**Stored entries**
=====

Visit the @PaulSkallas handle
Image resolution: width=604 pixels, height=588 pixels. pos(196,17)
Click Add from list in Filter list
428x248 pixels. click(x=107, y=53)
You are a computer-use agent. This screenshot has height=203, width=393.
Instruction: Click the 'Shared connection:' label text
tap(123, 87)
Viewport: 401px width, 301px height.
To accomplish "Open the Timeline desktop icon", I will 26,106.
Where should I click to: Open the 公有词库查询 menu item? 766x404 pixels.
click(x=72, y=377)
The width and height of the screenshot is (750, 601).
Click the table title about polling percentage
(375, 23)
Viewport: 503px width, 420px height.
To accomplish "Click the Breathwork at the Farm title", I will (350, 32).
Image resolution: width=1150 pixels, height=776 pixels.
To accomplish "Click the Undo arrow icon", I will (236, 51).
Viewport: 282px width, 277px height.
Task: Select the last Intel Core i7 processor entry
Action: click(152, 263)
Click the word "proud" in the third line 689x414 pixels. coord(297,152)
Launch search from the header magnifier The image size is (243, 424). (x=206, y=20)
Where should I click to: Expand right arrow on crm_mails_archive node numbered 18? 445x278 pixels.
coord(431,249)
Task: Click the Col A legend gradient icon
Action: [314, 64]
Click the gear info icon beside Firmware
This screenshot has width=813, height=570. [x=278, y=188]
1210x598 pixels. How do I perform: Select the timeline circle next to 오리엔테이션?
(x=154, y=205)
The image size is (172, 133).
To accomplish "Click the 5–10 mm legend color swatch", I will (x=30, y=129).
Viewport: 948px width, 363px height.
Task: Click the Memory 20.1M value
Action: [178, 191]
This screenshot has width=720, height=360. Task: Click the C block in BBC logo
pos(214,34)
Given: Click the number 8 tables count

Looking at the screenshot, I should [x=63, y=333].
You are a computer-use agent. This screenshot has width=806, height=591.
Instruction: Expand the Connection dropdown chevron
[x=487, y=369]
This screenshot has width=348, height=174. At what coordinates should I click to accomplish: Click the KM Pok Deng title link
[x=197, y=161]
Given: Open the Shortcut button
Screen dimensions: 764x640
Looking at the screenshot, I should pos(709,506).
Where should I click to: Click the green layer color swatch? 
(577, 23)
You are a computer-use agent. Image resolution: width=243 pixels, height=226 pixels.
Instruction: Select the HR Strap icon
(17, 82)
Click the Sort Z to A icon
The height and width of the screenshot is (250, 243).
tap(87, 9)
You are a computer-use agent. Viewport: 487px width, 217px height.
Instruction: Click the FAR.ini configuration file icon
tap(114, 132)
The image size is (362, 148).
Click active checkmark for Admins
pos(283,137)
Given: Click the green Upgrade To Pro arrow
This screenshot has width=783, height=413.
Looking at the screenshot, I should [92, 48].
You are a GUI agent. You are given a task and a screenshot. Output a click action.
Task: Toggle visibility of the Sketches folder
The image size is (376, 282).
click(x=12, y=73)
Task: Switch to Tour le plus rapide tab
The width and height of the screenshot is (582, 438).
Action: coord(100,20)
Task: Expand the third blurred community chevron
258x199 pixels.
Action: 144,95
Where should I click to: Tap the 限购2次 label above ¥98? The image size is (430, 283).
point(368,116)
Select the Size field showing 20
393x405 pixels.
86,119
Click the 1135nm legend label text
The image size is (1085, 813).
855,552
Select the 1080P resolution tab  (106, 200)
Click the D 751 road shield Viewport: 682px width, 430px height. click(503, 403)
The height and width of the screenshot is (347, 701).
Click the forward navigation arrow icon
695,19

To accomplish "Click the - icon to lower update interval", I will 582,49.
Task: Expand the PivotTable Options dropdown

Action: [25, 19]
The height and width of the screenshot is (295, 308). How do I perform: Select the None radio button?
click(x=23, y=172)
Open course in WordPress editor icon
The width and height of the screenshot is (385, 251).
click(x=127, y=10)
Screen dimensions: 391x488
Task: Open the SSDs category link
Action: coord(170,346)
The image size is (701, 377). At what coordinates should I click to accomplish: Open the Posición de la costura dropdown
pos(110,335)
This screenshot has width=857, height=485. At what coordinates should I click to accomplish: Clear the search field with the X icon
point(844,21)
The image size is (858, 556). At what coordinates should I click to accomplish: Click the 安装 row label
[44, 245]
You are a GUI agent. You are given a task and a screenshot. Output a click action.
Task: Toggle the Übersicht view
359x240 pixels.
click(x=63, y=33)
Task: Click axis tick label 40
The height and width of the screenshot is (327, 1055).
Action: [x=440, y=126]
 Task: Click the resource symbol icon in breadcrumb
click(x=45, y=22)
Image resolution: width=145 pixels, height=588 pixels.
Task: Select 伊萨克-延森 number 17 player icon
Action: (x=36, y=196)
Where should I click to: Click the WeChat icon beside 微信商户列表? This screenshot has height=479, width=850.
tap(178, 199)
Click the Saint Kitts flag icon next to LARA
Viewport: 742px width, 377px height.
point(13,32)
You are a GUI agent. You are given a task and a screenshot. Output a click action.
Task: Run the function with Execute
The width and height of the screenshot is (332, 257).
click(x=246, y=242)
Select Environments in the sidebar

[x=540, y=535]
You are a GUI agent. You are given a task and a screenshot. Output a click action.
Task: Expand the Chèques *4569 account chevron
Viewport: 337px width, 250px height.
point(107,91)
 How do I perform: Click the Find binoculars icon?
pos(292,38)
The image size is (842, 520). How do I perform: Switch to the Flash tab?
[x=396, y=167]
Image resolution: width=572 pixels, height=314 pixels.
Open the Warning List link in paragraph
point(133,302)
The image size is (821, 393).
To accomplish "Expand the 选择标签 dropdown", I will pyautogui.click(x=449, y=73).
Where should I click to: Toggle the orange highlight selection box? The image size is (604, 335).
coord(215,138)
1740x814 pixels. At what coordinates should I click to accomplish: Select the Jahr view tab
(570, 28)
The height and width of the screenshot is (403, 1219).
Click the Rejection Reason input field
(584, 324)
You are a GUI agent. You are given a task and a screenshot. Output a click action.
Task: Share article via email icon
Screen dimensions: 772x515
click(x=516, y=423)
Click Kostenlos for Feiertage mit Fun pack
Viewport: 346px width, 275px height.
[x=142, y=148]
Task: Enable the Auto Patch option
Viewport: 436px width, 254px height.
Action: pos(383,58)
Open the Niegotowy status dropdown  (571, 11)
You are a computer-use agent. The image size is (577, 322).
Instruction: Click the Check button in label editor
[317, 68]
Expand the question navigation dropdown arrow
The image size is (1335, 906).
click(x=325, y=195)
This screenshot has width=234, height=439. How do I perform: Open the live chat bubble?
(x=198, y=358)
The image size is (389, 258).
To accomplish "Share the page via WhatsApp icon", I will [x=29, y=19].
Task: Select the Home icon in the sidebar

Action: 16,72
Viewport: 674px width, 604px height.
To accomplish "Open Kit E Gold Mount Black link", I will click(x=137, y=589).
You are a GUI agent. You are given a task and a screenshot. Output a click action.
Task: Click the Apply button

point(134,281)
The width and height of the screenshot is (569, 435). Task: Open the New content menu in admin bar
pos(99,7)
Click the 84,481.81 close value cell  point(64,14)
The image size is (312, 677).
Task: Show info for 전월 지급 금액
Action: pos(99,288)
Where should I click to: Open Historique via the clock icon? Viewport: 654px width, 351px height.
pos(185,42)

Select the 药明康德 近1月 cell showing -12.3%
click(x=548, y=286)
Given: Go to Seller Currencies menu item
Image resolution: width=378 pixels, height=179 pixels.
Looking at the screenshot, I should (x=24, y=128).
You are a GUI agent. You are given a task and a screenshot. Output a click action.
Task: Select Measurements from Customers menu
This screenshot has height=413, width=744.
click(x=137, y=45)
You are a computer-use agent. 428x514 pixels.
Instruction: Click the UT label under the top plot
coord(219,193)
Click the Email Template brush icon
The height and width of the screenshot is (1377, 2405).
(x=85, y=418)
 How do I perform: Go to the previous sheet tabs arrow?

=====

**Exercise objective**
Every line above is to be duplicated exactly as shown.

**Task output**
Visit the @PaulSkallas handle
Image resolution: width=604 pixels, height=588 pixels. pos(196,17)
Click Add from list in Filter list
428x248 pixels. click(x=107, y=53)
You are a computer-use agent. This screenshot has height=203, width=393.
Instruction: Click the 'Shared connection:' label text
tap(123, 87)
Viewport: 401px width, 301px height.
To accomplish "Open the Timeline desktop icon", I will 26,106.
Where should I click to: Open the 公有词库查询 menu item? 766x404 pixels.
click(x=72, y=377)
The width and height of the screenshot is (750, 601).
Click the table title about polling percentage
(375, 23)
Viewport: 503px width, 420px height.
To accomplish "Click the Breathwork at the Farm title", I will (350, 32).
Image resolution: width=1150 pixels, height=776 pixels.
To accomplish "Click the Undo arrow icon", I will (236, 51).
Viewport: 282px width, 277px height.
Task: Select the last Intel Core i7 processor entry
Action: click(152, 263)
Click the word "proud" in the third line 689x414 pixels. coord(297,152)
Launch search from the header magnifier The image size is (243, 424). (x=206, y=20)
Where should I click to: Expand right arrow on crm_mails_archive node numbered 18? 445x278 pixels.
coord(431,249)
Task: Click the Col A legend gradient icon
Action: [314, 64]
Click the gear info icon beside Firmware
This screenshot has width=813, height=570. [x=278, y=188]
1210x598 pixels. How do I perform: Select the timeline circle next to 오리엔테이션?
(x=154, y=205)
The image size is (172, 133).
To accomplish "Click the 5–10 mm legend color swatch", I will (x=30, y=129).
Viewport: 948px width, 363px height.
Task: Click the Memory 20.1M value
Action: [178, 191]
This screenshot has width=720, height=360. Task: Click the C block in BBC logo
pos(214,34)
Given: Click the number 8 tables count

Looking at the screenshot, I should [x=63, y=333].
You are a computer-use agent. This screenshot has width=806, height=591.
Instruction: Expand the Connection dropdown chevron
[x=487, y=369]
This screenshot has width=348, height=174. At what coordinates should I click to accomplish: Click the KM Pok Deng title link
[x=197, y=161]
Given: Open the Shortcut button
Screen dimensions: 764x640
Looking at the screenshot, I should pos(709,506).
Where should I click to: Click the green layer color swatch? 
(577, 23)
You are a computer-use agent. Image resolution: width=243 pixels, height=226 pixels.
Instruction: Select the HR Strap icon
(17, 82)
Click the Sort Z to A icon
The height and width of the screenshot is (250, 243).
tap(87, 9)
You are a computer-use agent. Viewport: 487px width, 217px height.
Instruction: Click the FAR.ini configuration file icon
tap(114, 132)
The image size is (362, 148).
Click active checkmark for Admins
pos(283,137)
Given: Click the green Upgrade To Pro arrow
This screenshot has width=783, height=413.
Looking at the screenshot, I should [92, 48].
You are a GUI agent. You are given a task and a screenshot. Output a click action.
Task: Toggle visibility of the Sketches folder
The image size is (376, 282).
click(x=12, y=73)
Task: Switch to Tour le plus rapide tab
The width and height of the screenshot is (582, 438).
Action: coord(100,20)
Task: Expand the third blurred community chevron
258x199 pixels.
Action: 144,95
Where should I click to: Tap the 限购2次 label above ¥98? The image size is (430, 283).
point(368,116)
Select the Size field showing 20
393x405 pixels.
86,119
Click the 1135nm legend label text
The image size is (1085, 813).
855,552
Select the 1080P resolution tab  (106, 200)
Click the D 751 road shield Viewport: 682px width, 430px height. click(503, 403)
The height and width of the screenshot is (347, 701).
Click the forward navigation arrow icon
695,19

To accomplish "Click the - icon to lower update interval", I will 582,49.
Task: Expand the PivotTable Options dropdown

Action: [25, 19]
The height and width of the screenshot is (295, 308). How do I perform: Select the None radio button?
click(x=23, y=172)
Open course in WordPress editor icon
The width and height of the screenshot is (385, 251).
click(x=127, y=10)
Screen dimensions: 391x488
Task: Open the SSDs category link
Action: coord(170,346)
The image size is (701, 377). At what coordinates should I click to accomplish: Open the Posición de la costura dropdown
pos(110,335)
This screenshot has width=857, height=485. At what coordinates should I click to accomplish: Clear the search field with the X icon
point(844,21)
The image size is (858, 556). At what coordinates should I click to accomplish: Click the 安装 row label
[44, 245]
You are a GUI agent. You are given a task and a screenshot. Output a click action.
Task: Toggle the Übersicht view
359x240 pixels.
click(x=63, y=33)
Task: Click axis tick label 40
The height and width of the screenshot is (327, 1055).
Action: [x=440, y=126]
 Task: Click the resource symbol icon in breadcrumb
click(x=45, y=22)
Image resolution: width=145 pixels, height=588 pixels.
Task: Select 伊萨克-延森 number 17 player icon
Action: (x=36, y=196)
Where should I click to: Click the WeChat icon beside 微信商户列表? This screenshot has height=479, width=850.
tap(178, 199)
Click the Saint Kitts flag icon next to LARA
Viewport: 742px width, 377px height.
point(13,32)
You are a GUI agent. You are given a task and a screenshot. Output a click action.
Task: Run the function with Execute
The width and height of the screenshot is (332, 257).
click(x=246, y=242)
Select Environments in the sidebar

[x=540, y=535]
You are a GUI agent. You are given a task and a screenshot. Output a click action.
Task: Expand the Chèques *4569 account chevron
Viewport: 337px width, 250px height.
point(107,91)
 How do I perform: Click the Find binoculars icon?
pos(292,38)
The image size is (842, 520). How do I perform: Switch to the Flash tab?
[x=396, y=167]
Image resolution: width=572 pixels, height=314 pixels.
Open the Warning List link in paragraph
point(133,302)
The image size is (821, 393).
To accomplish "Expand the 选择标签 dropdown", I will pyautogui.click(x=449, y=73).
Where should I click to: Toggle the orange highlight selection box? The image size is (604, 335).
coord(215,138)
1740x814 pixels. At what coordinates should I click to accomplish: Select the Jahr view tab
(570, 28)
The height and width of the screenshot is (403, 1219).
Click the Rejection Reason input field
(584, 324)
You are a GUI agent. You are given a task and a screenshot. Output a click action.
Task: Share article via email icon
Screen dimensions: 772x515
click(x=516, y=423)
Click Kostenlos for Feiertage mit Fun pack
Viewport: 346px width, 275px height.
[x=142, y=148]
Task: Enable the Auto Patch option
Viewport: 436px width, 254px height.
Action: pos(383,58)
Open the Niegotowy status dropdown  (571, 11)
You are a computer-use agent. The image size is (577, 322).
Instruction: Click the Check button in label editor
[317, 68]
Expand the question navigation dropdown arrow
The image size is (1335, 906).
click(x=325, y=195)
This screenshot has width=234, height=439. How do I perform: Open the live chat bubble?
(x=198, y=358)
The image size is (389, 258).
To accomplish "Share the page via WhatsApp icon", I will [x=29, y=19].
Task: Select the Home icon in the sidebar

Action: 16,72
Viewport: 674px width, 604px height.
To accomplish "Open Kit E Gold Mount Black link", I will click(x=137, y=589).
You are a GUI agent. You are given a task and a screenshot. Output a click action.
Task: Click the Apply button

point(134,281)
The width and height of the screenshot is (569, 435). Task: Open the New content menu in admin bar
pos(99,7)
Click the 84,481.81 close value cell  point(64,14)
The image size is (312, 677).
Task: Show info for 전월 지급 금액
Action: pos(99,288)
Where should I click to: Open Historique via the clock icon? Viewport: 654px width, 351px height.
pos(185,42)

Select the 药明康德 近1月 cell showing -12.3%
click(x=548, y=286)
Given: Go to Seller Currencies menu item
Image resolution: width=378 pixels, height=179 pixels.
Looking at the screenshot, I should (x=24, y=128).
You are a GUI agent. You are given a task and a screenshot. Output a click action.
Task: Select Measurements from Customers menu
This screenshot has height=413, width=744.
click(x=137, y=45)
You are a computer-use agent. 428x514 pixels.
Instruction: Click the UT label under the top plot
coord(219,193)
Click the Email Template brush icon
The height and width of the screenshot is (1377, 2405).
(x=85, y=418)
 How do I perform: Go to the previous sheet tabs arrow?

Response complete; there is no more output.